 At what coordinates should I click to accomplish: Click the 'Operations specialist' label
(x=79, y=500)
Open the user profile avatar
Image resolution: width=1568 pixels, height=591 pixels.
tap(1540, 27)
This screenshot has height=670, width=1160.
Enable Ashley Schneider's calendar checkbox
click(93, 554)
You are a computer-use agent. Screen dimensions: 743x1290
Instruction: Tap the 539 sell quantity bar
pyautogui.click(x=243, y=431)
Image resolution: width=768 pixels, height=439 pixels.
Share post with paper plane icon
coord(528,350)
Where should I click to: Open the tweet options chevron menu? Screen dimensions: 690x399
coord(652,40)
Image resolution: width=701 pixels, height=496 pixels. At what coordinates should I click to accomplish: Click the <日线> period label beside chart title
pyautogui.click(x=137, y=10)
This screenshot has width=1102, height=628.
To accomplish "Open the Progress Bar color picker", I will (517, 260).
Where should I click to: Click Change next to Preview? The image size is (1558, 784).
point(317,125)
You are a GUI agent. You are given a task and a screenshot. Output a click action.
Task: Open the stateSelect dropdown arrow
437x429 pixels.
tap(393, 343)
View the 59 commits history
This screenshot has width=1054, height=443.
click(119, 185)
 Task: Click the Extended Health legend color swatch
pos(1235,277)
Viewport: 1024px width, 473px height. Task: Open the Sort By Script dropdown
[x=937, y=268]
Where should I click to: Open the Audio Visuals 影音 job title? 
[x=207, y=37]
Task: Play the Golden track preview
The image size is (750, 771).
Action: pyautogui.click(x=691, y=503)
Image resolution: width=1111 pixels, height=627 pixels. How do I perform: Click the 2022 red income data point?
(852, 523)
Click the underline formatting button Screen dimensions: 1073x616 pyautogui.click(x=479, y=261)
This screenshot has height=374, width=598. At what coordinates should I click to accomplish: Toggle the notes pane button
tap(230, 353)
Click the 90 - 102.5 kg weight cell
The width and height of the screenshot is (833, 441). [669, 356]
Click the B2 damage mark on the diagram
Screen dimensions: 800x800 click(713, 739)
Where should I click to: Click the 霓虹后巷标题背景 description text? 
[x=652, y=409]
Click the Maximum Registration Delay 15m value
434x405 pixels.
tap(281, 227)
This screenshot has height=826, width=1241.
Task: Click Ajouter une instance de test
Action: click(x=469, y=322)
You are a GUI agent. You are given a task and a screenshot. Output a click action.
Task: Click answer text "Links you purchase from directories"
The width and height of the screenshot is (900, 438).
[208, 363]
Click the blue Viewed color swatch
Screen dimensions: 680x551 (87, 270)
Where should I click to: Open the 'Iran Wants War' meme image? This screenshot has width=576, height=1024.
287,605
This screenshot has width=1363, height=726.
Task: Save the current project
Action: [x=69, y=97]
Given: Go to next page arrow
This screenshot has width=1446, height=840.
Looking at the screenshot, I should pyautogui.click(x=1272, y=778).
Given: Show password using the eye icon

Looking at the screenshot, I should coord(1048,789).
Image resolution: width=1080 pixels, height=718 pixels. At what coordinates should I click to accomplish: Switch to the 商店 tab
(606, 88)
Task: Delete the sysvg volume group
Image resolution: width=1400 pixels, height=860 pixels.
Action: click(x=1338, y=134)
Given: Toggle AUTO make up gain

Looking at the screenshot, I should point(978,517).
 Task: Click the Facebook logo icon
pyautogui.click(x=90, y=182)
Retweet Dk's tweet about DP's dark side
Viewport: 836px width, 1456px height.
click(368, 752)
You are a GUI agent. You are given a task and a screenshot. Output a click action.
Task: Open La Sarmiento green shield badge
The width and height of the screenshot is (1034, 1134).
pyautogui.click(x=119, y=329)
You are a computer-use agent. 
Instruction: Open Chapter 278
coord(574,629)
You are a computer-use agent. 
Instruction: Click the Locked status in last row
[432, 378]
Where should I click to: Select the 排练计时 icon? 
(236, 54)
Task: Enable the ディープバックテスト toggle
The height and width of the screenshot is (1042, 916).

__GIVEN REQUEST__
Reproduce the entire listing above line for line, with no changes.

__COMPLETE ANSWER__
 At what coordinates should I click to accomplish: Click the 'Operations specialist' label
(x=79, y=500)
Open the user profile avatar
Image resolution: width=1568 pixels, height=591 pixels.
tap(1540, 27)
This screenshot has height=670, width=1160.
Enable Ashley Schneider's calendar checkbox
click(93, 554)
You are a computer-use agent. Screen dimensions: 743x1290
Instruction: Tap the 539 sell quantity bar
pyautogui.click(x=243, y=431)
Image resolution: width=768 pixels, height=439 pixels.
Share post with paper plane icon
coord(528,350)
Where should I click to: Open the tweet options chevron menu? Screen dimensions: 690x399
coord(652,40)
Image resolution: width=701 pixels, height=496 pixels. At what coordinates should I click to accomplish: Click the <日线> period label beside chart title
pyautogui.click(x=137, y=10)
This screenshot has width=1102, height=628.
To accomplish "Open the Progress Bar color picker", I will (517, 260).
Where should I click to: Click Change next to Preview? The image size is (1558, 784).
point(317,125)
You are a GUI agent. You are given a task and a screenshot. Output a click action.
Task: Open the stateSelect dropdown arrow
437x429 pixels.
tap(393, 343)
View the 59 commits history
This screenshot has width=1054, height=443.
click(119, 185)
 Task: Click the Extended Health legend color swatch
pos(1235,277)
Viewport: 1024px width, 473px height. Task: Open the Sort By Script dropdown
[x=937, y=268]
Where should I click to: Open the Audio Visuals 影音 job title? 
[x=207, y=37]
Task: Play the Golden track preview
The image size is (750, 771).
Action: pyautogui.click(x=691, y=503)
Image resolution: width=1111 pixels, height=627 pixels. How do I perform: Click the 2022 red income data point?
(852, 523)
Click the underline formatting button Screen dimensions: 1073x616 pyautogui.click(x=479, y=261)
This screenshot has height=374, width=598. At what coordinates should I click to accomplish: Toggle the notes pane button
tap(230, 353)
Click the 90 - 102.5 kg weight cell
The width and height of the screenshot is (833, 441). [669, 356]
Click the B2 damage mark on the diagram
Screen dimensions: 800x800 click(713, 739)
Where should I click to: Click the 霓虹后巷标题背景 description text? 
[x=652, y=409]
Click the Maximum Registration Delay 15m value
434x405 pixels.
tap(281, 227)
This screenshot has height=826, width=1241.
Task: Click Ajouter une instance de test
Action: click(x=469, y=322)
You are a GUI agent. You are given a task and a screenshot. Output a click action.
Task: Click answer text "Links you purchase from directories"
The width and height of the screenshot is (900, 438).
[208, 363]
Click the blue Viewed color swatch
Screen dimensions: 680x551 (87, 270)
Where should I click to: Open the 'Iran Wants War' meme image? This screenshot has width=576, height=1024.
287,605
This screenshot has width=1363, height=726.
Task: Save the current project
Action: [x=69, y=97]
Given: Go to next page arrow
This screenshot has width=1446, height=840.
Looking at the screenshot, I should pyautogui.click(x=1272, y=778).
Given: Show password using the eye icon

Looking at the screenshot, I should coord(1048,789).
Image resolution: width=1080 pixels, height=718 pixels. At what coordinates should I click to accomplish: Switch to the 商店 tab
(606, 88)
Task: Delete the sysvg volume group
Image resolution: width=1400 pixels, height=860 pixels.
Action: click(x=1338, y=134)
Given: Toggle AUTO make up gain

Looking at the screenshot, I should point(978,517).
 Task: Click the Facebook logo icon
pyautogui.click(x=90, y=182)
Retweet Dk's tweet about DP's dark side
Viewport: 836px width, 1456px height.
click(368, 752)
You are a GUI agent. You are given a task and a screenshot. Output a click action.
Task: Open La Sarmiento green shield badge
The width and height of the screenshot is (1034, 1134).
pyautogui.click(x=119, y=329)
You are a computer-use agent. 
Instruction: Open Chapter 278
coord(574,629)
You are a computer-use agent. 
Instruction: Click the Locked status in last row
[432, 378]
Where should I click to: Select the 排练计时 icon? 
(236, 54)
Task: Enable the ディープバックテスト toggle
The height and width of the screenshot is (1042, 916).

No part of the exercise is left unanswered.